Image of a large red fish underwater.
Fisheries

Listening in on fishing vessels

Source: Boyle, K. S., Hightower, C. L., Nelson, T. R., & Powers, S. P. (2022). Use of passive acoustic monitoring to estimate fishing effort on artificial reefs in Alabama during the recreational red snapper fishing season. Fisheries Research, 249 (December 2021), 106262. https://doi.org/10.1016/j.fishres.2022.106262

Sounding off on overfishing

As fishing technology has improved and fishing intensity increased in the last several decades, stocks of large healthy adult fishes have been depleted, leading to widespread fisheries collapses – a problem referred to as overfishing. The fisheries of the Gulf Coast of the United States are no exception. Like many others, the red snapper fishery collapsed entirely in the late 1980s and has only recently begun to recover under strict management efforts.
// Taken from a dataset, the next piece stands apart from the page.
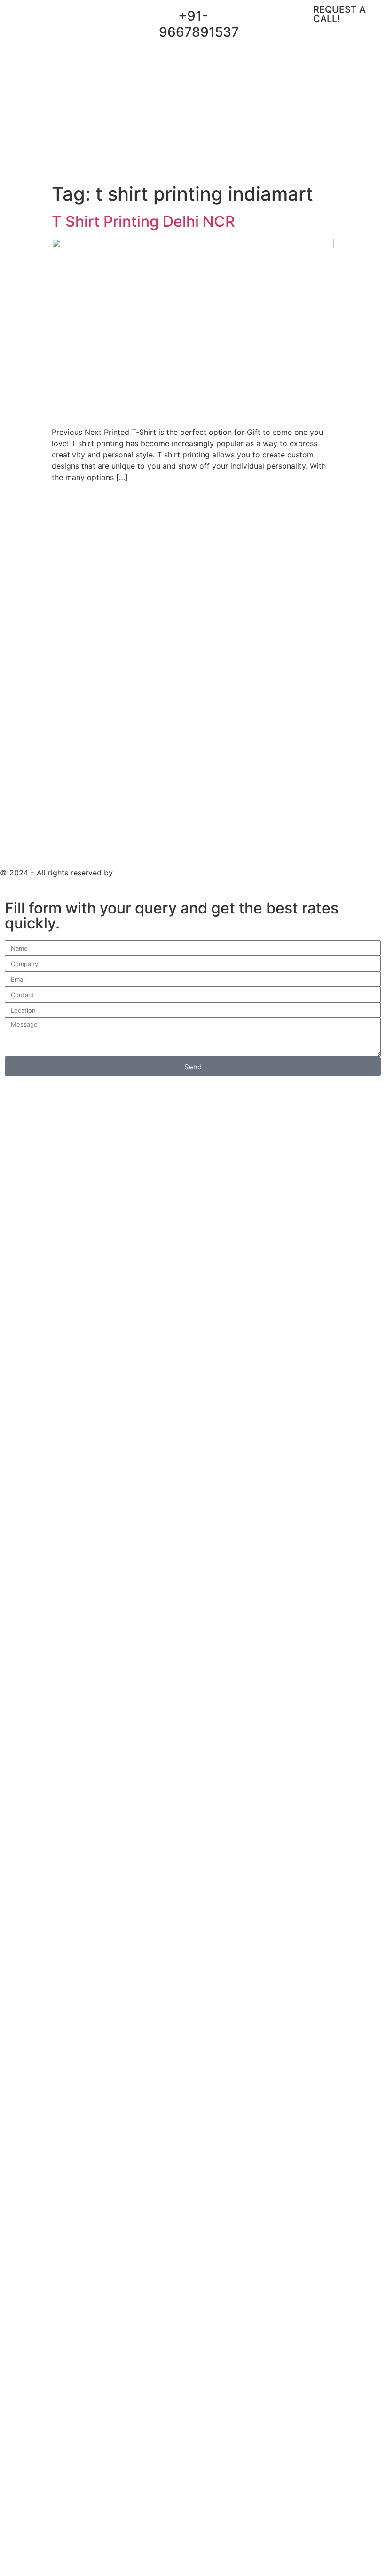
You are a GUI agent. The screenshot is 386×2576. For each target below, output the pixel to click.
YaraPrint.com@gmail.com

State-level management efforts for the recreational red snapper fishery in Alabama include strict catch limits and a limited fishing season, including “open” and “closed” days. Catch limits set upper bounds on the number of fish caught by each person, while “closed” days mean that no red snapper fishing is allowed, giving the population time to recover. Additionally, artificial reefs (man-made structures that serve as reefs) made of bridges and pipes have been constructed offshore to give snapper a place find shelter and reproduce. While some of these reefs have been advertised on Alabama’s state website for recreational fishers, others remain “unpublished,” with the goal of reducing fishing in these areas. But, you may ask, how can we tell if these efforts are actually working? Researchers from the University of New Orleans and George Mason University had an idea- harnessing the sound made by boats to determine when and where fishing is occurring.

 

Casting for boat noise

Current methods of monitoring fishing effort include photos and videos of boat launches and fishing sites, as well as in-person surveys. While these methods are certainly useful, they are limited to daylight hours and a small spatial area. Passive acoustic monitoring (PAM), in which an area is monitored through one or more sound recorders, can operate for long stretches of time and at all hours of the day. Additionally, acoustic methods are well-suited for monitoring of marine vessels, whose motors produce loud, distinctive signals. This is especially true for vessels fishing on offshore reefs, which maintain their position by switching in and out of gear, creating a series of intermittent boat noises.

The researchers took advantage of this signal by applying a custom-designed signal detector to over 2600 hours of recordings taken in the summers of 2017 and 2018. Automated approaches are necessary for analyzing large datasets such as these; sorting through months of continuous recordings by hand is incredibly time-consuming! This detector identified places in the recordings where the amplitude (volume) of the sound dropped to less than half of the original amplitude in the span of 0.2 seconds corresponding to sounds a fishing vessel would make. Researchers then randomly verified a set of those instances identified by the detector.

The recordings themselves were taken by hydrophones (underwater microphones) that were set up about 30 meters below the surface on both published and unpublished reefs. In 2017, the recordings were continuous, while in 2018, the hydrophones were programmed to record for one minute out of every five.

Image of a hydrophone on the seafloor surrounded by schools of fish. The hydrophone is a cylindrical instrument that sits vertically on a wide, X-shaped base.
A hydrophone deployed on the seafloor (image from NOAA National Ocean
Service)

Catching a signal

By examining the proportion of recordings containing at least one vessel signal, the researchers detected patterns of boat presence across time and space. Boats were recorded during the daytime with the highest levels of activity around mid-morning and mid-afternoon, consistent with recreational vessels fishing in daylight with breaks for lunch or movement around noon. The number of detections per day decreased as the fishing season progressed, possibly because of high enthusiasm at the beginning of the season or declining number of fish throughout the summer.

Boat detections were higher on “open” days than “closed” days, as the researchers expected. However, as they broke down the data further, some interesting patterns emerged. For 2017, there was strong overlap in vessel detections between “open” and “closed” days. These patterns could be from illegal recreational fishing but are more likely explained by the presence of private charters and anglers targeting other species, both of which were permitted to operate at these times

Angling towards the future

Great news: detecting vessels on reefs using PAM worked! Although the signal detector used in this study occasionally identified boat noises where there weren’t any (mostly caused by small invertebrates bumping against the hydrophone), screening and filtering eliminated most of these effects. The authors have even suggested that similar data could be used to identify the types of motors detected, which may clarify who is utilizing the reefs at various times. While there are metrics that cannot be measured through acoustic means, such as number of fish caught, PAM is a valuable addition to the toolbox of fisheries management methods.